Sulforaphane (SFR), an
isothiocyanate from cruciferous vegetables, possesses growth-inhibiting and apoptosis-inducing activities in
cancer cell lines. Recently, SFR has been shown to promote the mitochondrial formation of
reactive oxygen species (ROS) in human
cancer cell lines. The present study was undertaken to see whether SFR-derived ROS might cause DNA damage in cultured human cells, namely T limphoblastoid Jurkat and human umbilical vein endothelial cells (HUVEC). 1-3 h treatments with 10-30 microM SFR elicited intracellular ROS formation (as assayed with dihydrorhodamine, DHR, oxidation) as well as
DNA breakage (as assessed with fast halo assay, FHA). These effects lacked cell-type specificity, since could be observed in both Jurkat and HUVEC. Differential-pH FHA analysis of damaged
DNA showed that SFR causes frank
DNA single strand breaks (SSBs); no
DNA double strand breaks (DSBs) were found within the considered treatment times (up to 3 h).
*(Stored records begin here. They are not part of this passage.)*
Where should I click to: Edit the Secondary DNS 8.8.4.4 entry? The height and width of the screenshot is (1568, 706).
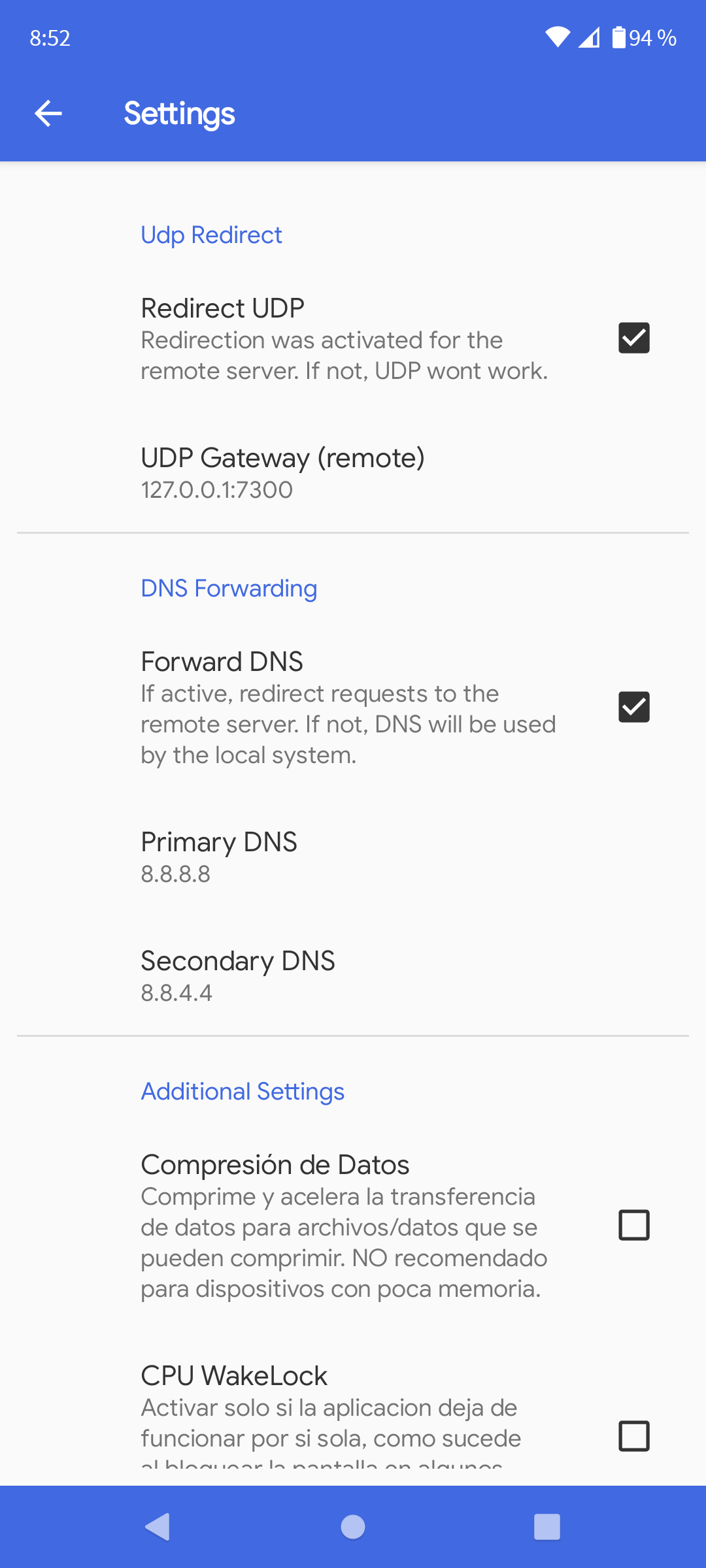coord(353,976)
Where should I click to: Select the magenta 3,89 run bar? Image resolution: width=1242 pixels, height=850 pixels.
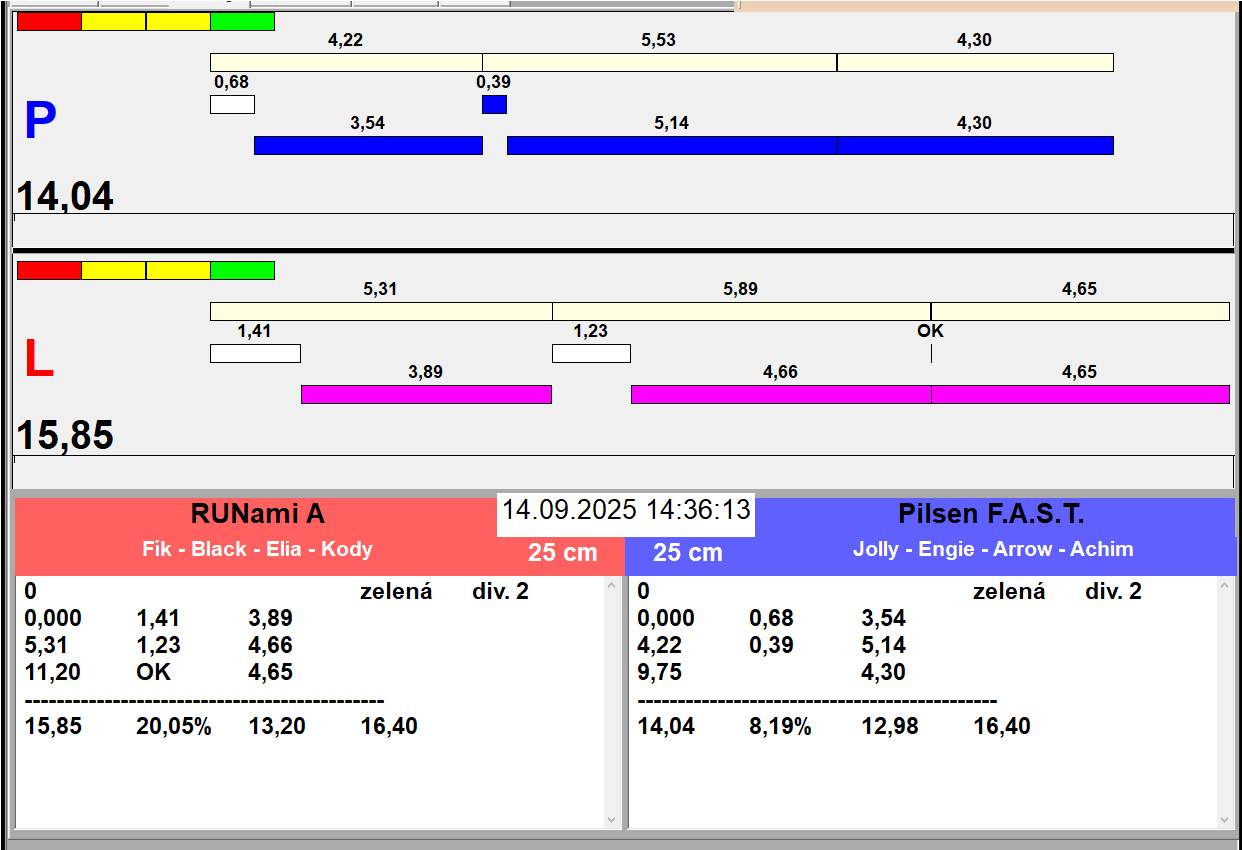click(426, 394)

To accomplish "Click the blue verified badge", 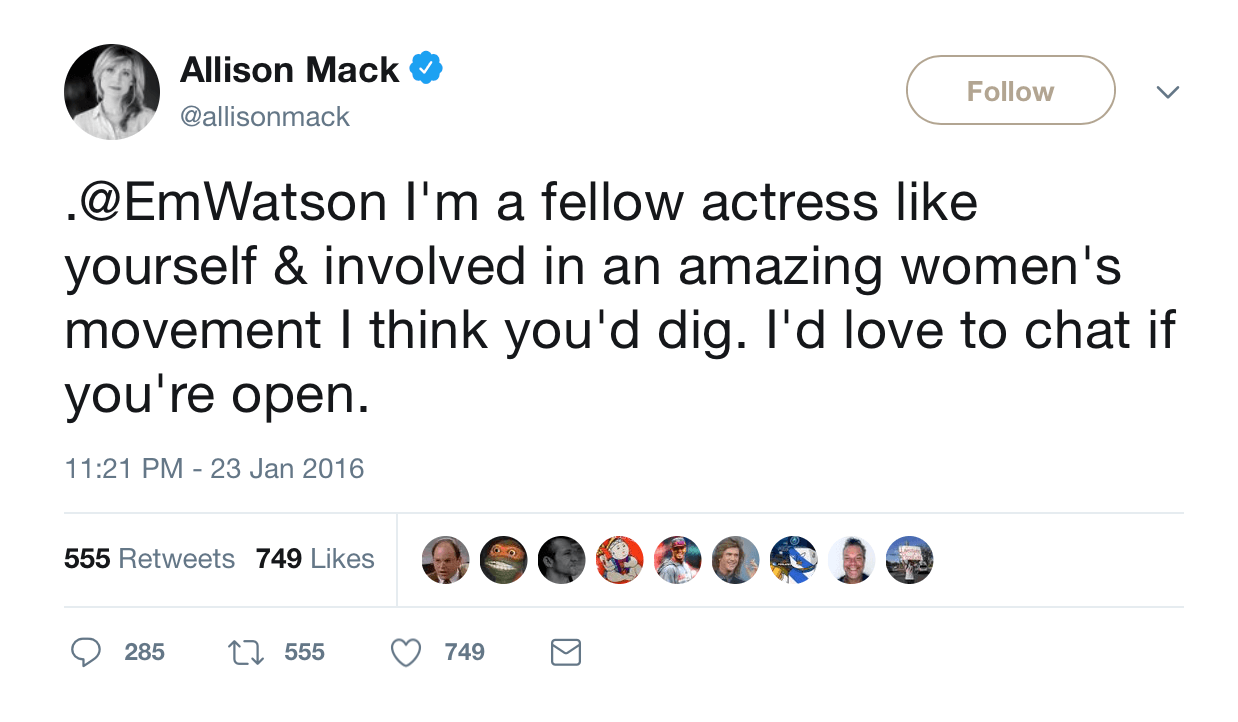I will [427, 69].
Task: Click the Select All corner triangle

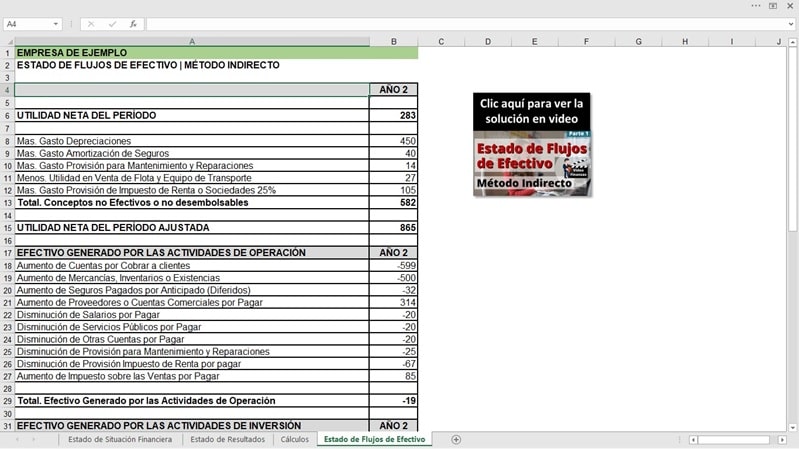Action: click(7, 41)
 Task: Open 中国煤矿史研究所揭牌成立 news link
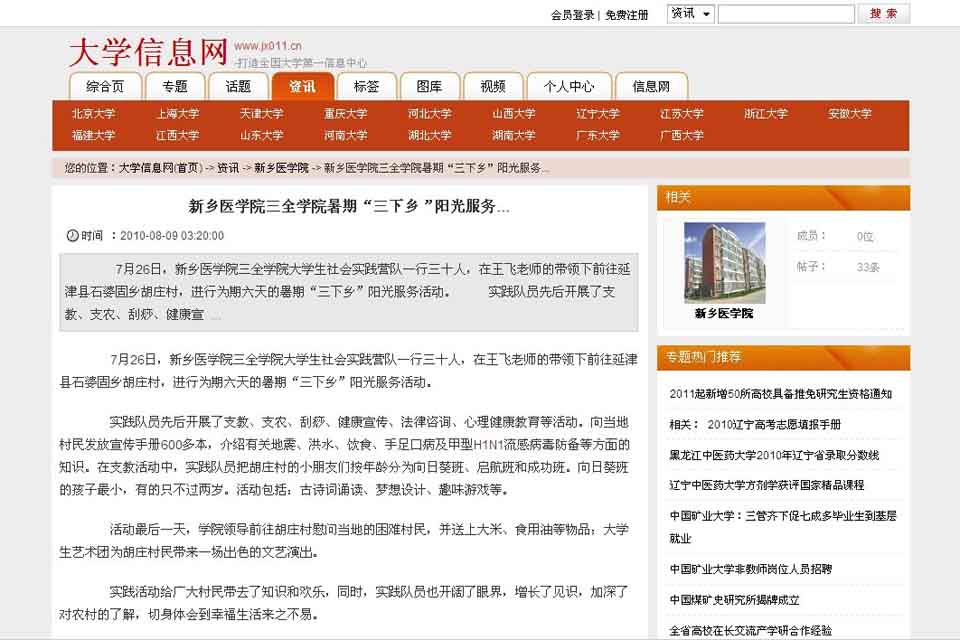coord(734,600)
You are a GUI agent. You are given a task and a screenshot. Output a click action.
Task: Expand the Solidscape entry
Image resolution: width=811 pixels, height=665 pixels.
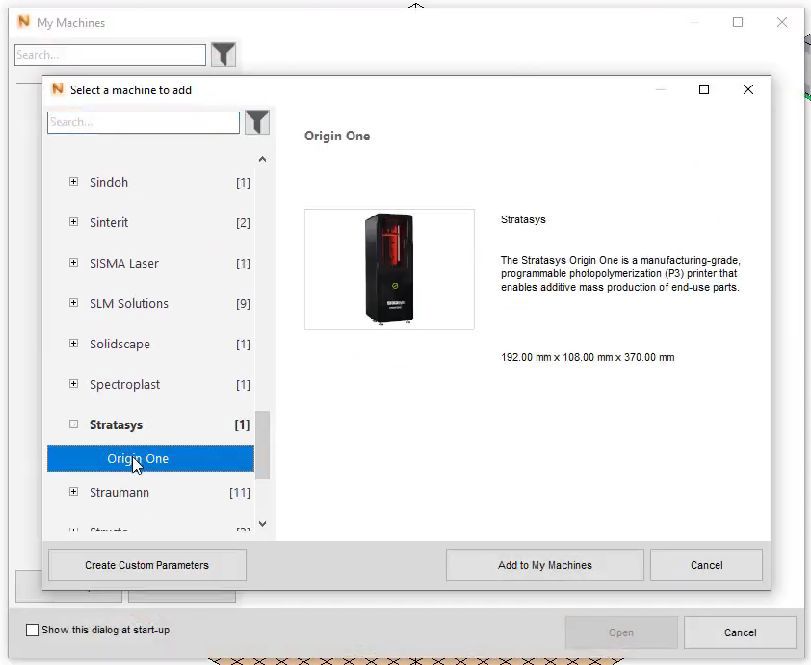pos(71,344)
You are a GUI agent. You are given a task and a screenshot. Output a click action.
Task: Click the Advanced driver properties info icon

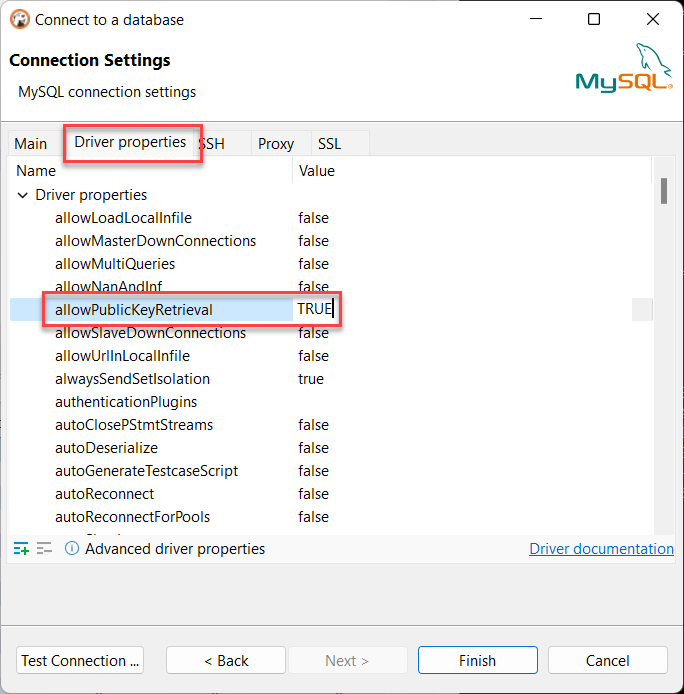[x=72, y=548]
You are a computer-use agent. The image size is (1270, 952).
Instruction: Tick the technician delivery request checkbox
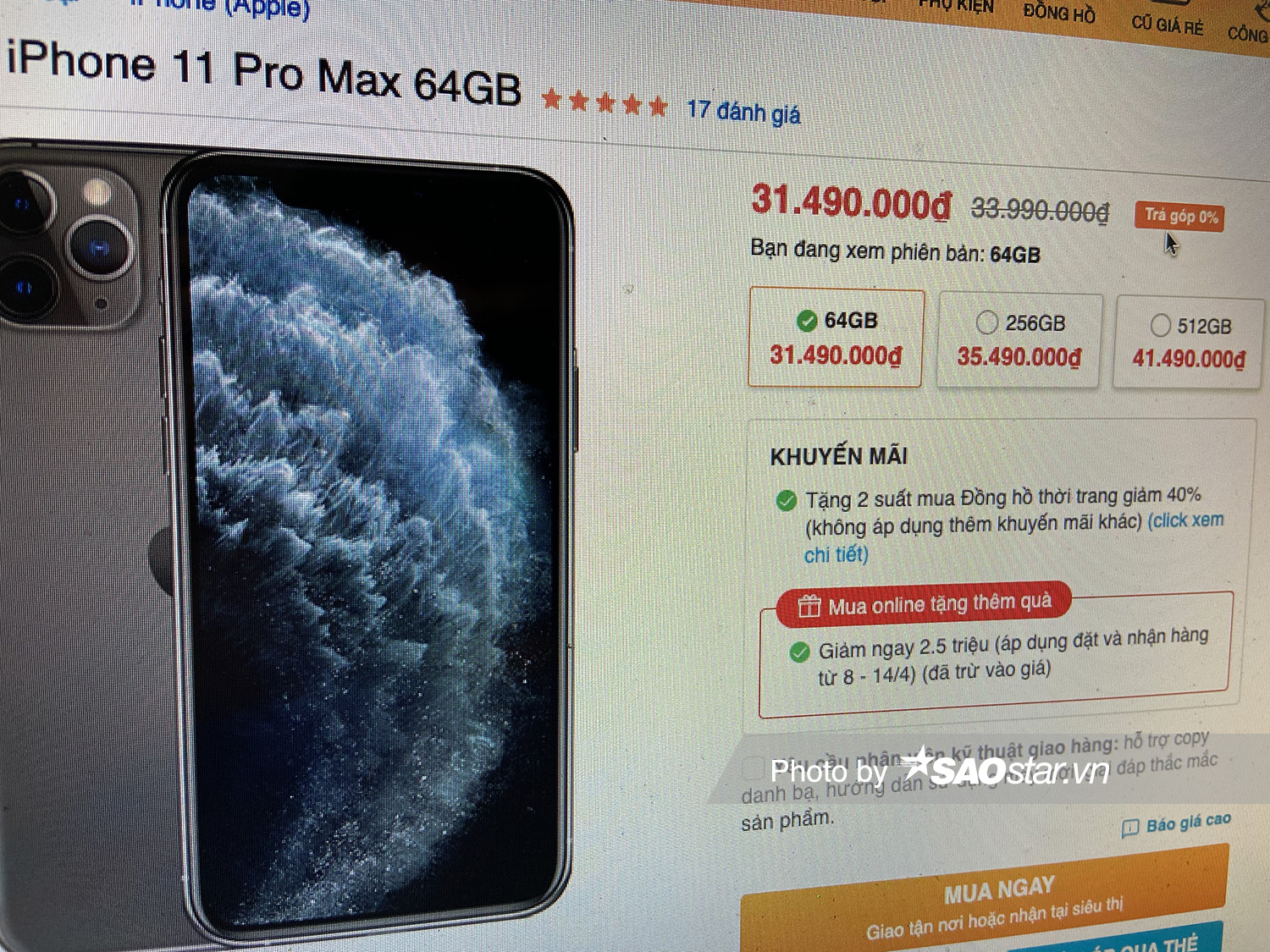point(753,768)
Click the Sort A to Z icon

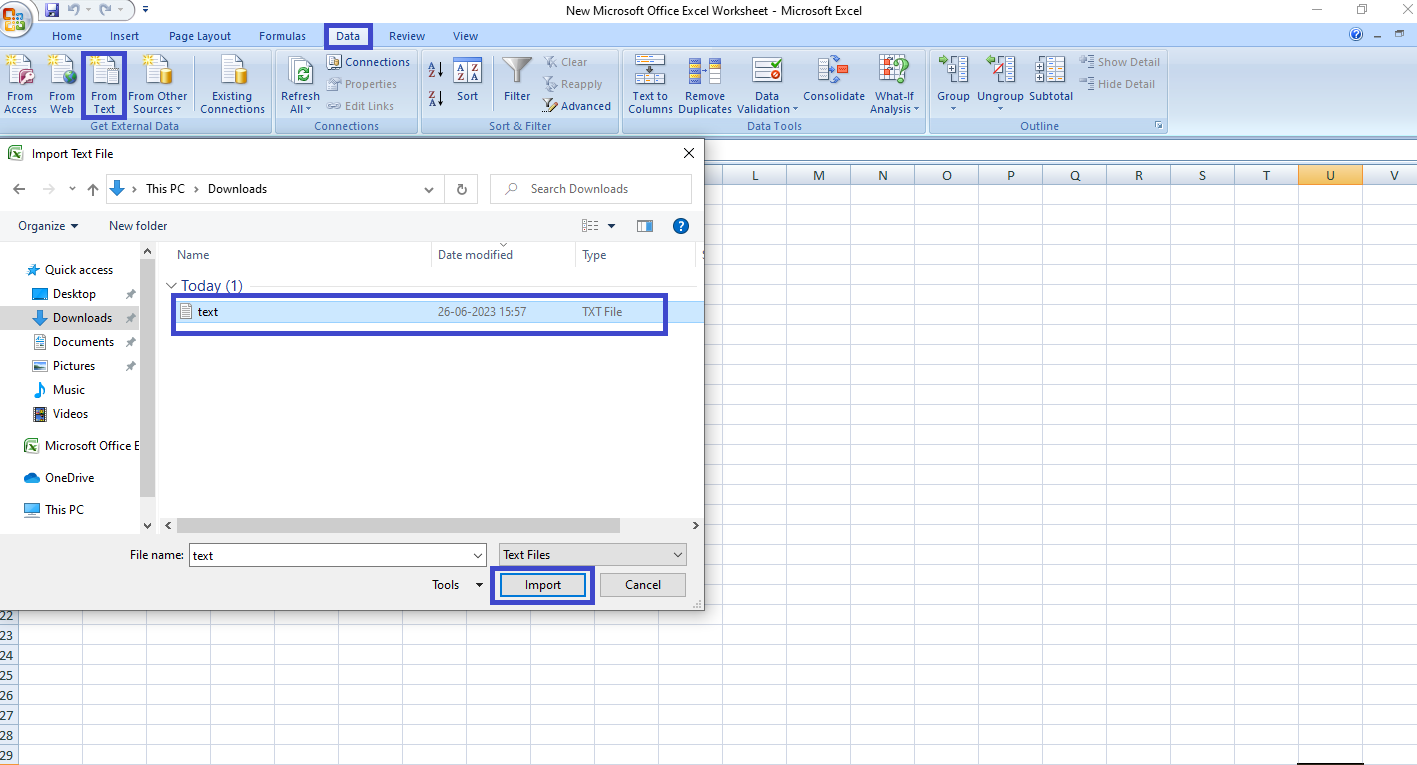coord(436,70)
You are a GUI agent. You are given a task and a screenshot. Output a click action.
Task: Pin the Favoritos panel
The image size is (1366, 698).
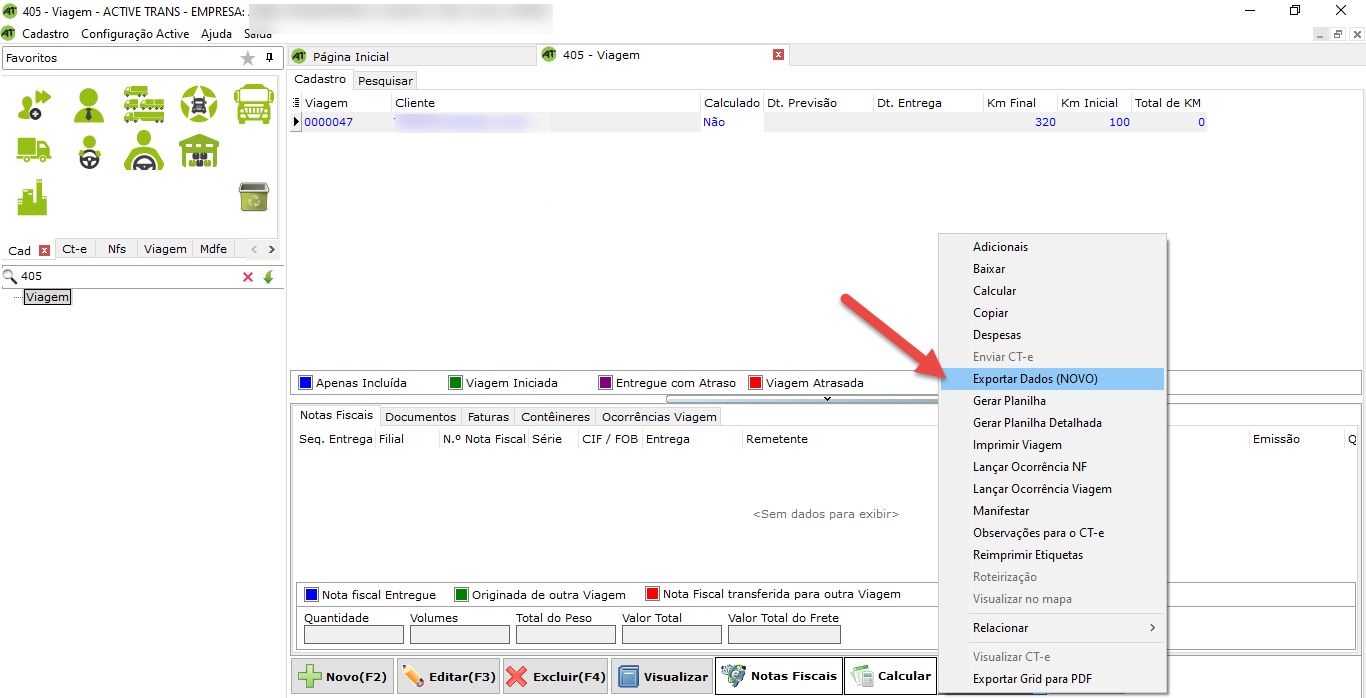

SFR-derived ROS were formed at the mitochondrial respiratory chain (MRC) level: indeed
rotenone or
myxothiazol (MRC Complex I and III inhibitors, respectively) abrogated ROS formation. Furthermore ROS were not formed in Jurkat cells pharmacologically depleted of respiring mitochondria (MRC-/Jurkat). Formation of ROS was causally linked to the induction of SSBs: indeed all the experimental conditions capable of preventing ROS formation also prevented the damage of nuclear
DNA from SFR-intoxicated cells. As to the toxicological relevance of SSBs, we found that their prevention slightly but significantly attenuated SFR cytotoxicity, suggesting that high-dose SFR toxicity is the result of a complex series of events among which GSH depletion seems to play a pivotal role. In conclusion, the present study identifies a novel mechanism contributing to SFR toxicity which - since DNA damage is a prominent mechanism underlying the cytotoxic activity of established
antineoplastic agents - might help to exploit the therapeutic value of SFR in anticancer drug protocols.